Daniel, a smart young man taken captive to a god-less nation. He faced fiery tests of faith in a land where the King’s edict, no one could overrule. He had an attitude of ‘no compromise’ on his faith and obedience to the laws of God. Daniel was determined that he would not defile himself with the king’s food, as per the Mosaic law (Daniel 1:8). It was his vow of separation.

Real separation should commence in the heart and result in decisions and actions. Have we ever pledged not to defile ourselves with the blemish of the world? Outwardly, we might look exceptionally fine. But what about our heart? What about our attitude of pride, greed, jealousy, anger, malice, and the like? Have we taken a radical approach in dealing with sin?

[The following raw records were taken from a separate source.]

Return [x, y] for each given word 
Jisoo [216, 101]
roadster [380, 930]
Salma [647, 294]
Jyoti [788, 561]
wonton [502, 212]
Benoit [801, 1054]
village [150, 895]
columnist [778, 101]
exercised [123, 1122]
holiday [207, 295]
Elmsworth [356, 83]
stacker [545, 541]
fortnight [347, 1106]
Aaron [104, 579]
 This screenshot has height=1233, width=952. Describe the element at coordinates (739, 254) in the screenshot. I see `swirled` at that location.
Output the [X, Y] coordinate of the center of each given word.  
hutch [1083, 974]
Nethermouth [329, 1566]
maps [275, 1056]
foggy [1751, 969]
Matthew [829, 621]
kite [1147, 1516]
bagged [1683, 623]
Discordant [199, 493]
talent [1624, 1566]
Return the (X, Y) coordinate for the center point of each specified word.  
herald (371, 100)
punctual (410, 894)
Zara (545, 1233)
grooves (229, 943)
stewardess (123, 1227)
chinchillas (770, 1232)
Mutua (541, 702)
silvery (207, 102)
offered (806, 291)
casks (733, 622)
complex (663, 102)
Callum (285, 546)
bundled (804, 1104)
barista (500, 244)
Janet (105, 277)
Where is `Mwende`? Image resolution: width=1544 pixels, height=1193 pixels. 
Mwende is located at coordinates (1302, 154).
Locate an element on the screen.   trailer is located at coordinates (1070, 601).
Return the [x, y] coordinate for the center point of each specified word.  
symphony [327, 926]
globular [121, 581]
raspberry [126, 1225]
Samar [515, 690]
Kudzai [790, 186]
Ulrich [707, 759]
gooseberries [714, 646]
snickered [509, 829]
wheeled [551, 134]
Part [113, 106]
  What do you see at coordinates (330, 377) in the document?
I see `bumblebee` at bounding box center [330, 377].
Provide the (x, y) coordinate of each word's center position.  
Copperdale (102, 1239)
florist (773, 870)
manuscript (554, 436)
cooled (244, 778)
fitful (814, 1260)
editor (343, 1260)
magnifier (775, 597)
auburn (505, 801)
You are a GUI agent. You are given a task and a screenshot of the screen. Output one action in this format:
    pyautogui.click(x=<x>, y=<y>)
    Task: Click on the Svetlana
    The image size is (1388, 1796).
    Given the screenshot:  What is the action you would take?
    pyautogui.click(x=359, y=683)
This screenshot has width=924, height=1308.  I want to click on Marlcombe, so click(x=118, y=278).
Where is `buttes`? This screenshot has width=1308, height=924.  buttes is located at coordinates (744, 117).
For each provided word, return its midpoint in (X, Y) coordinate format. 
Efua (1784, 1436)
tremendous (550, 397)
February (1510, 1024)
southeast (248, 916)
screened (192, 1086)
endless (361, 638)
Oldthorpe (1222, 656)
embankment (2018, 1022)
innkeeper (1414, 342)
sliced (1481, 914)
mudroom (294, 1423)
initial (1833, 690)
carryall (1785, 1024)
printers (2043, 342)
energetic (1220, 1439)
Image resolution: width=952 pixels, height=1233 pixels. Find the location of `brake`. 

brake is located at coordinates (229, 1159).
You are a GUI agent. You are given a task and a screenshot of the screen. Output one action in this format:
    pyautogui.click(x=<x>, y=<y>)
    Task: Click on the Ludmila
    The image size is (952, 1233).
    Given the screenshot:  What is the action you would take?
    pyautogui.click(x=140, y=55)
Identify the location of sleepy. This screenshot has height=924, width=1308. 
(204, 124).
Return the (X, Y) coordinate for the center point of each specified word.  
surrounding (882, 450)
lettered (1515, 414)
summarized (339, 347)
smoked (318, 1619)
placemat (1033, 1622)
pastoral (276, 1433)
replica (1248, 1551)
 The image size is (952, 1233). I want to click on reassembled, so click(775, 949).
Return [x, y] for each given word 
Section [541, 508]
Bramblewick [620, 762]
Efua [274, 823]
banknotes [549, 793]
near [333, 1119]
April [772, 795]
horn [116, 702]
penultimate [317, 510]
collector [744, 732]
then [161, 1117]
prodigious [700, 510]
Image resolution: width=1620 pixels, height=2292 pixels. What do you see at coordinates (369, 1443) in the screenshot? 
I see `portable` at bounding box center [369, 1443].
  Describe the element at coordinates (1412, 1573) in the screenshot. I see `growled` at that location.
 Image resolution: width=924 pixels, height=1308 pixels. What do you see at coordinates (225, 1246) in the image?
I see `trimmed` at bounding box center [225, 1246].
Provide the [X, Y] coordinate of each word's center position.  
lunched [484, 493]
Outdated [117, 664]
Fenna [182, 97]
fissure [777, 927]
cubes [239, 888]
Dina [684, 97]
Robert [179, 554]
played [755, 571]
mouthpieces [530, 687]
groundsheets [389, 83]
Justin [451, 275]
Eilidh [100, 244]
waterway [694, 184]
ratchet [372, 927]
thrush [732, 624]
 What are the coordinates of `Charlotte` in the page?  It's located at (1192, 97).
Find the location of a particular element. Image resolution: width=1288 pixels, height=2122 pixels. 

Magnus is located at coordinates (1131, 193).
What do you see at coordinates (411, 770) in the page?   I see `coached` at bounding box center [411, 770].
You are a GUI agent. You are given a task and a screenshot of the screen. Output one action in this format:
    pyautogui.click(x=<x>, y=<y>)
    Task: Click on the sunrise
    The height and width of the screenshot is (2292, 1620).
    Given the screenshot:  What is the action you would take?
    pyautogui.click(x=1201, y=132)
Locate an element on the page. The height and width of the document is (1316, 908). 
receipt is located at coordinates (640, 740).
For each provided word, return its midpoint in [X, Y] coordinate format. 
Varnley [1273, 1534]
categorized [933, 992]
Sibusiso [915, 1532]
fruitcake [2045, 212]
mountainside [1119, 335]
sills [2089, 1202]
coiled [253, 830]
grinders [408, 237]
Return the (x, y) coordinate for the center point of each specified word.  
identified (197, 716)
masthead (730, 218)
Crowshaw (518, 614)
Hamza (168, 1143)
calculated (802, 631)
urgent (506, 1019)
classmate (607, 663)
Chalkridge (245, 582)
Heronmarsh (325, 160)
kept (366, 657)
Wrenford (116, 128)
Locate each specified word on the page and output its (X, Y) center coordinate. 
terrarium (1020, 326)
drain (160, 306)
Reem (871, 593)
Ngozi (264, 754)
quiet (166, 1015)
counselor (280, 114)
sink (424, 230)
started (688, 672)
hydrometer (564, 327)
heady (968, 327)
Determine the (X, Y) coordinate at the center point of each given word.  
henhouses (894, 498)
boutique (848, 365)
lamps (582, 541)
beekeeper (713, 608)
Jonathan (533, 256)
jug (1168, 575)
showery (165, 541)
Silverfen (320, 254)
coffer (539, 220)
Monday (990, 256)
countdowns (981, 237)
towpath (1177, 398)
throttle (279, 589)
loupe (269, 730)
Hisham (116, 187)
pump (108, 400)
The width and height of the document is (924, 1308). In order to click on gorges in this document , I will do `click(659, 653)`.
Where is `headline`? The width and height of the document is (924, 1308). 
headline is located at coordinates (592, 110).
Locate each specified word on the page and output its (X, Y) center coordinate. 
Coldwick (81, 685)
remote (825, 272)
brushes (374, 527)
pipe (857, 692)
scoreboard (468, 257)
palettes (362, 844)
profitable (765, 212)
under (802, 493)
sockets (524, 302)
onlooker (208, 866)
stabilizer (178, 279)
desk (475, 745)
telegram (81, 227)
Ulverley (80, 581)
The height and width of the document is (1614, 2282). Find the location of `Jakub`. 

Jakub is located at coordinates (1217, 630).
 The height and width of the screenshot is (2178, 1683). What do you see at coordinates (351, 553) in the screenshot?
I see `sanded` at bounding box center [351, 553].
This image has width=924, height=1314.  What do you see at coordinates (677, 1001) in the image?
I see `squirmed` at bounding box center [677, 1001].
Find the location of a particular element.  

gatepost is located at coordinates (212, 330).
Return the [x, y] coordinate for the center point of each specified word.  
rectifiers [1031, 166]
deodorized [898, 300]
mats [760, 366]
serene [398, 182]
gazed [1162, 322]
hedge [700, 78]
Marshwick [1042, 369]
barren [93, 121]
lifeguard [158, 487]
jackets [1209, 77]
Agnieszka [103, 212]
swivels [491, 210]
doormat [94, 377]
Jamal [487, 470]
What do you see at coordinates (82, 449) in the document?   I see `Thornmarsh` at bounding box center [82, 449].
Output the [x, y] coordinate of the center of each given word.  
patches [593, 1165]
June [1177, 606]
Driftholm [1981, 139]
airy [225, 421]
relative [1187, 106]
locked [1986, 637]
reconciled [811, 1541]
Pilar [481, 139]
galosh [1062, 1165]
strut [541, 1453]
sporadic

Are we willing to pay the cost for a holy, blameless life? It is easy to put on a face of godliness, while the inside is rotten and full of filth. This is a danger permeating our churches today. Hypocrisy is a sin that Jesus condemned in strong language. It is an outward appearance tagged as a sign of “separation” with hearts that are unholy. Daniel decided inhis heart that he will be pure in and out.

Holiness in our speech, thoughts and actions is what we should exemplify as young women.

Jesus denotes in Matthew 15:17-20 that the true mark of separation is what comes outside of our mouth. “But the things that come out of a person’s mouth come from the heart, and these defile them. For out of the heart come evil thoughts—murder, adultery, sexual immorality, theft, false testimony, slander”.

Daniel abstained from eating food offered to idols. There are many idols in our life that needs to be thrown away. If there anyone or anything we love more than God Himself?

They need to be identified and corrected.

Daniel continued to live a holy life and never failed to pray and seek God’s voice all the days of his life. He was in exile, but God him to a seat of honour, next to the King. “Therefore, humble yourselves under the mighty hand of God, that He may exalt you in due time,” (1 Peter 5:6).

Joseph, David, and Daniel walked the road of adversity in their youth. Life for them, was not a bed of roses but one of many thorns. What kept them going through rugged paths and valleys low? It was their wholehearted trust in the living God. This trust enabled them to overcome sin and suffering and to be victorious.

Dear sisters, in every crisis, let us run to God. Be honest and faithful to Him. Be aware of his abiding presence. Do not compromise with the world. Shout “no” to sin and be conquerors.

There awaits you a crown, at the end of the road.